▸ EXERCISE OBJECTIVE: Rewrite the records below, substituting "interface agent" for "GUI agent" and leaving everything else unchanged.

Recorded data

★ ★ ★ ★ ★

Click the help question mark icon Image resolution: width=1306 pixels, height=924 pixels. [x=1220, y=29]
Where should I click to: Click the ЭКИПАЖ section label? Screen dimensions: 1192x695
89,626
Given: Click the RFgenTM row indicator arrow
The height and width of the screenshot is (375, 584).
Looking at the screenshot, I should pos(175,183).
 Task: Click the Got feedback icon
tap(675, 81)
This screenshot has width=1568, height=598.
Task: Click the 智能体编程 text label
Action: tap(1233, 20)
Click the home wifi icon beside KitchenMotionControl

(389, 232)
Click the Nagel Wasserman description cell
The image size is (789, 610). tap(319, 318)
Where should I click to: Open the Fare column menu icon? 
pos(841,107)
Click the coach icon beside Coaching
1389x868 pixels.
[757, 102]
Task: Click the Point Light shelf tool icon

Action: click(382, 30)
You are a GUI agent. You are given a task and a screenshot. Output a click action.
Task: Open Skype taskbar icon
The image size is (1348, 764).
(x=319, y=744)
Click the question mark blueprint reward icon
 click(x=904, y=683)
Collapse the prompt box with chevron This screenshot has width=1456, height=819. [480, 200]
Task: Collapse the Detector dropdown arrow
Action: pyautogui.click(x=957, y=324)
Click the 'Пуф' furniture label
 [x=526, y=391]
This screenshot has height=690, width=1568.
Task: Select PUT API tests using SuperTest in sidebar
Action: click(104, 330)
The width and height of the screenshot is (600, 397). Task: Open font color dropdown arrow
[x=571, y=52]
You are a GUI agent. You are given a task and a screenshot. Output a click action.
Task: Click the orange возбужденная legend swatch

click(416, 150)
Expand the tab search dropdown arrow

★ ★ ★ ★ ★

▸ ANSWER TO THIS PROBLEM:
Click the help question mark icon Image resolution: width=1306 pixels, height=924 pixels. [x=1220, y=29]
Where should I click to: Click the ЭКИПАЖ section label? Screen dimensions: 1192x695
89,626
Given: Click the RFgenTM row indicator arrow
The height and width of the screenshot is (375, 584).
Looking at the screenshot, I should pos(175,183).
 Task: Click the Got feedback icon
tap(675, 81)
This screenshot has width=1568, height=598.
Task: Click the 智能体编程 text label
Action: tap(1233, 20)
Click the home wifi icon beside KitchenMotionControl

(389, 232)
Click the Nagel Wasserman description cell
The image size is (789, 610). tap(319, 318)
Where should I click to: Open the Fare column menu icon? 
pos(841,107)
Click the coach icon beside Coaching
1389x868 pixels.
[757, 102]
Task: Click the Point Light shelf tool icon

Action: click(382, 30)
You are a interface agent. You are given a task and a screenshot. Output a click action.
Task: Open Skype taskbar icon
The image size is (1348, 764).
(x=319, y=744)
Click the question mark blueprint reward icon
 click(x=904, y=683)
Collapse the prompt box with chevron This screenshot has width=1456, height=819. [480, 200]
Task: Collapse the Detector dropdown arrow
Action: pyautogui.click(x=957, y=324)
Click the 'Пуф' furniture label
 [x=526, y=391]
This screenshot has height=690, width=1568.
Task: Select PUT API tests using SuperTest in sidebar
Action: click(104, 330)
The width and height of the screenshot is (600, 397). Task: Open font color dropdown arrow
[x=571, y=52]
You are a interface agent. You are given a task and a screenshot. Output a click action.
Task: Click the orange возбужденная legend swatch

click(416, 150)
Expand the tab search dropdown arrow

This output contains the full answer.